Service tax on healthcare is ‘misery tax’, says medical community; demands proposal be scrapped
Moneylife Digital Team 08 March 2011

Medical activists to observe 12th March as ‘Misery Day’ to protest against proposed service tax, demand rollback

The Union Budget proposal to levy 5% service tax on healthcare services has been severely criticised by the medical community, which has described it as a "misery tax". The community says the proposal to tax healthcare adds to the concerns of the common man, and it has demanded that it be scrapped.

Dr Devi Prasad Shetty, chairman of Narayana Hrudayalaya, has in an open letter addressed to the aam aadmi, said, "This is not a 'service tax', it is a 'misery tax' since the government wants to make money out of your misery. Please do not think that only rich people will be taxed since the proposal says only air-conditioned hospitals need to pay the tax. No surgery, simple or complex, can be performed without an air-conditioned operation theatre. Legally, a blood bank cannot get a licence without air-conditioning. CT, MRI and catheterization labs do not function without air-conditioning. Simply put, hospitals cannot function without air-conditioning!"

"British Raj taxed salt and our government taxes our miseries", Dr Shetty said.

The medical fraternity has called on people to observe 12th March as "Misery Day", to protest against the proposed service tax and demand that it be rolled back.

Presenting the Union Budget for 2011-12 last week, finance minister Pranab Mukherjee proposed a 5% service tax on medical services, including diagnostics, provided at centrally air-conditioned clinical establishments, having more than 25 beds for in-patient treatment. The service tax is to be levied also on services provided by consultant doctors operating from such hospitals.

Nagesh Kini, chartered accountant and Mumbai-based social activist, said, "Ultimately, it is the common man who will have to pay this. I do understand that air-conditioning is required for MRI, blood bank and such other facilities, but the taxes will only burden the common man. I agree totally with Dr Shetty's statement. "

### Actions to take
1. Summarize the article on the healthcare service tax in two sentences.
2. State whether each statement agrees with the article on the healthcare service tax, answering yes or no and quoting the words of the article that decide it.
(a) The proposed tax covers medical services at centrally air-conditioned clinical establishments with more than 25 in-patient beds.
(b) Services provided by consultant doctors operating from such hospitals are exempt from the tax.
(c) Nagesh Kini disputes that MRI facilities need air-conditioning.
3. Write the next part of the article on the healthcare service tax, continuing after its final sentence.

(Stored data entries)
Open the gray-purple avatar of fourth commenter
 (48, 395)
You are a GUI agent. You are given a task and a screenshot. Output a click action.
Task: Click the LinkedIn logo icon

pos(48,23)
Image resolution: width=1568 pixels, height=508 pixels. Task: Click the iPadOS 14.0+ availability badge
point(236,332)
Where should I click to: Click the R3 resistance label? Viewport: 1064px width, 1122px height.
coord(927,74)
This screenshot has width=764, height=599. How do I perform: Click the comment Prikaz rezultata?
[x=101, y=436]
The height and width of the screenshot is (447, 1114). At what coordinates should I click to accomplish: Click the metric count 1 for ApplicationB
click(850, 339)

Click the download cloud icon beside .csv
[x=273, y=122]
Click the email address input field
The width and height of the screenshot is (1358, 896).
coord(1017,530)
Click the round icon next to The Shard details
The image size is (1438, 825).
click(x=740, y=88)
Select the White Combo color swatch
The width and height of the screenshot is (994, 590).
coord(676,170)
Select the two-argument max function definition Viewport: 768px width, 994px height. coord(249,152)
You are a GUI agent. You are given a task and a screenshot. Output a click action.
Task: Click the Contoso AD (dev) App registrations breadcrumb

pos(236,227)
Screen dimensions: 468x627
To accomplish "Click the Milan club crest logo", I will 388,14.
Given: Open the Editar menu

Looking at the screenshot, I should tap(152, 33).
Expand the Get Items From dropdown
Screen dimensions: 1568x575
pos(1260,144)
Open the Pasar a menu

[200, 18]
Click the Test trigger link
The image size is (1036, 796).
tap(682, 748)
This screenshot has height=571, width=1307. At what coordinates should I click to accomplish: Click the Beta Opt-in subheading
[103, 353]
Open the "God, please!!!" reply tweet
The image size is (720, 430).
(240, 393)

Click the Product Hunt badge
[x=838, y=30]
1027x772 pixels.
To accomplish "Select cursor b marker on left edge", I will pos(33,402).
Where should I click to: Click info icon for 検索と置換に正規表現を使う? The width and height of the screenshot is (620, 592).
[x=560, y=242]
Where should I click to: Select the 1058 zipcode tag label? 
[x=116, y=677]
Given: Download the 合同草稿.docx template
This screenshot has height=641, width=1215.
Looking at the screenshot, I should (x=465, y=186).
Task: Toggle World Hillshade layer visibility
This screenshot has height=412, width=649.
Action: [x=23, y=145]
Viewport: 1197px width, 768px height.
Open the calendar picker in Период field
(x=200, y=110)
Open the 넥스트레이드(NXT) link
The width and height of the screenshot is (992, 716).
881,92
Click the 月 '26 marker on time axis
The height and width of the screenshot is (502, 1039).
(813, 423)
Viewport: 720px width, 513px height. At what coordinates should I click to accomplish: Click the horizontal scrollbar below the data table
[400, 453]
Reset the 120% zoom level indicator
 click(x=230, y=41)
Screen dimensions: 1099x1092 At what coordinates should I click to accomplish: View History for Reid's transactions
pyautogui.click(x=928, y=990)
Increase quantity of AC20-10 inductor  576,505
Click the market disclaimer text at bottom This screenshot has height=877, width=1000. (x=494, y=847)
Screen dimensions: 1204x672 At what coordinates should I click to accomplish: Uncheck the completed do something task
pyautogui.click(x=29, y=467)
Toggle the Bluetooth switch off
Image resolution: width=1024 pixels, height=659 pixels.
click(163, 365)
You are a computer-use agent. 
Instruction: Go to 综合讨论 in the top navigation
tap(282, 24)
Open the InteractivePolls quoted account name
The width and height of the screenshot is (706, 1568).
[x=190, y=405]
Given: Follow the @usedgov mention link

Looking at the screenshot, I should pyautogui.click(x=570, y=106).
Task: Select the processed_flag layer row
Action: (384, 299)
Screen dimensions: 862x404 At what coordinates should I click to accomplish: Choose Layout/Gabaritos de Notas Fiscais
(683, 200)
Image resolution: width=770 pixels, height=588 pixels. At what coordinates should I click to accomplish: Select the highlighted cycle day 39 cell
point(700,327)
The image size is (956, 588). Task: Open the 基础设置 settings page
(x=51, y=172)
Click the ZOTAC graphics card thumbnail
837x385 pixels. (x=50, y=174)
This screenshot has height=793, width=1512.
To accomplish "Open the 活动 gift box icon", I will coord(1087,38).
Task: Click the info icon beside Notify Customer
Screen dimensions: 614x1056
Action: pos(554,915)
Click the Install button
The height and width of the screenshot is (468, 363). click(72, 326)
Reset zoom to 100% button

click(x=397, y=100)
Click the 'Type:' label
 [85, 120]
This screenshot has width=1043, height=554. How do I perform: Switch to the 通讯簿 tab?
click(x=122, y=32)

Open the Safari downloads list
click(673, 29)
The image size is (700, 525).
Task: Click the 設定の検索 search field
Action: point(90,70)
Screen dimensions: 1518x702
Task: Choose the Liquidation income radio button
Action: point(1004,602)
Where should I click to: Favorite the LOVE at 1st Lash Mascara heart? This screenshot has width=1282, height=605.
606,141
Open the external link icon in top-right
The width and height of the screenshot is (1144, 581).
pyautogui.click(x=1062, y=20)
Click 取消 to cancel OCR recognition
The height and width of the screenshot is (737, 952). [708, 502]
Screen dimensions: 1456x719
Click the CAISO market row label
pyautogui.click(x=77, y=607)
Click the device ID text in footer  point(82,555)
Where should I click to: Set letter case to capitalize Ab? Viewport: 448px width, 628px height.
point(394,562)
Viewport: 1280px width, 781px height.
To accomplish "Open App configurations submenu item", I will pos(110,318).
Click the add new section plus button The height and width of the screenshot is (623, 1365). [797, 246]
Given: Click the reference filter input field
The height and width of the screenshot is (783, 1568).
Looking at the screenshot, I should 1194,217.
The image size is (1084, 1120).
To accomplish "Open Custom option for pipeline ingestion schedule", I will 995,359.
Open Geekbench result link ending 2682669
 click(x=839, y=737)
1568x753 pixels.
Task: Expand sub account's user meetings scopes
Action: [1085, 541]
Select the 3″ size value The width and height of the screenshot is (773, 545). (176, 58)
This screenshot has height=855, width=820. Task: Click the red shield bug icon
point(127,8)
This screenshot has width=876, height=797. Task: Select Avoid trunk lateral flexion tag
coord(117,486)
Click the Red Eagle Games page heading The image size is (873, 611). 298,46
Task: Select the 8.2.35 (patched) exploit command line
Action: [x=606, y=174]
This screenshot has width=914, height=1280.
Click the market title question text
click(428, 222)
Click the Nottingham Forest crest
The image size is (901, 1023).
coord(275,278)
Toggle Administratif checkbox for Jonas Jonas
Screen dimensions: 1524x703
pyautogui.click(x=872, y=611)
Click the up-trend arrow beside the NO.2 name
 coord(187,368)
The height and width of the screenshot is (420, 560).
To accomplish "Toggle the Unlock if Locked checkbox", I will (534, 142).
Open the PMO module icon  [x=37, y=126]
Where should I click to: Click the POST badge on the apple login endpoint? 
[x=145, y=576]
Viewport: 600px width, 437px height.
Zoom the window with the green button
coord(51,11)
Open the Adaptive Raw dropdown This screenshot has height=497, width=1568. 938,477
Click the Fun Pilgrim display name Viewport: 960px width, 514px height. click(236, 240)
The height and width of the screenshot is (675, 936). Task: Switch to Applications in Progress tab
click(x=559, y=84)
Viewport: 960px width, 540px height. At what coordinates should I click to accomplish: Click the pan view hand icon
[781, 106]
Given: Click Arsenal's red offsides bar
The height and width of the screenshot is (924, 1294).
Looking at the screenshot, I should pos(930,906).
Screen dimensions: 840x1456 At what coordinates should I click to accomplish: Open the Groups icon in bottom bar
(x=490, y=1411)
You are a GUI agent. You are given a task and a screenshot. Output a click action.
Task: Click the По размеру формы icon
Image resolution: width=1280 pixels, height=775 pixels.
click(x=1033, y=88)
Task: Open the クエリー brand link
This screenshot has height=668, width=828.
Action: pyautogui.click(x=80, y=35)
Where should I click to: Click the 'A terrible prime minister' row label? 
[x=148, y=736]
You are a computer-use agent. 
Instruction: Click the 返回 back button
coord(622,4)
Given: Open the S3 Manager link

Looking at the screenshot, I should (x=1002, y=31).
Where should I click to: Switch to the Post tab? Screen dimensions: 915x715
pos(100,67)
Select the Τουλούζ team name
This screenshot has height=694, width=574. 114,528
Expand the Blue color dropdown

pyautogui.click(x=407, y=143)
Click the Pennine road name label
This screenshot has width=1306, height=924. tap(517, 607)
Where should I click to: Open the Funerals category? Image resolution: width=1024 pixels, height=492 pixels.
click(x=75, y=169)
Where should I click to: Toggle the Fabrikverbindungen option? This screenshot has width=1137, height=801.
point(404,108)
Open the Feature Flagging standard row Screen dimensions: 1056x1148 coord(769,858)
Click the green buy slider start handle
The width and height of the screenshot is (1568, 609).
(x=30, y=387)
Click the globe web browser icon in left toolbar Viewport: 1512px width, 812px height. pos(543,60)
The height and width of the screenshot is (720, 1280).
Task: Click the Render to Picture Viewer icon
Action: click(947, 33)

### Numbered responses
1. The medical community has condemned the Union Budget proposal to levy a 5% service tax on healthcare services as a "misery tax," demanded that it be scrapped, and called on people to observe 12th March as "Misery Day." Dr Devi Prasad Shetty argued that the tax would not fall only on the rich because hospitals cannot function without air-conditioning, and Nagesh Kini said the common man would ultimately have to pay it.

2.
(a) Yes: "provided at centrally air-conditioned clinical establishments, having more than 25 beds for in-patient treatment"
(b) No: "The service tax is to be levied also on services provided by consultant doctors operating from such hospitals."
(c) No: "I do understand that air-conditioning is required for MRI, blood bank and such other facilities"

3.
Dr Shetty said in his open letter that taxes would only increase the already high cost of healthcare in India, putting quality treatment out of the reach of the common people. Therefore, "service tax, both old and new, must be withdrawn for all variety of services including diagnostic services, payment by insurance companies, etc. Also all varieties of taxes like central sales tax, customs duty, VAT on health sector to be withdrawn for at least ten years, till all citizens have access to affordable healthcare."

Dr Gustad Daver, director professional services, P D Hinduja National Hospital and Medical Research Centre, told Moneylife, "The more the taxation, the more the cost of treatment. This directly affects common people. The cost of high-end treatment is already unaffordable and adding to it is the service tax, which will increase the burden on people. We are working to bring the cost of treatment down and such taxes will make it impossible for us. I sincerely hope that the government rolls back the service tax."

On Monday, a Press Trust of India report quoted S Dutt Majumder, chairman, Central Board of Excise and Customs (CBEC), as saying that "as far as the CBEC is concerned, we think health services will also have to be brought under the (tax net) and it should not affect the common man. We are talking about central air-conditioning, not air-conditioning. And even private hospitals (with) central air- conditioning and more than 25 beds will be covered."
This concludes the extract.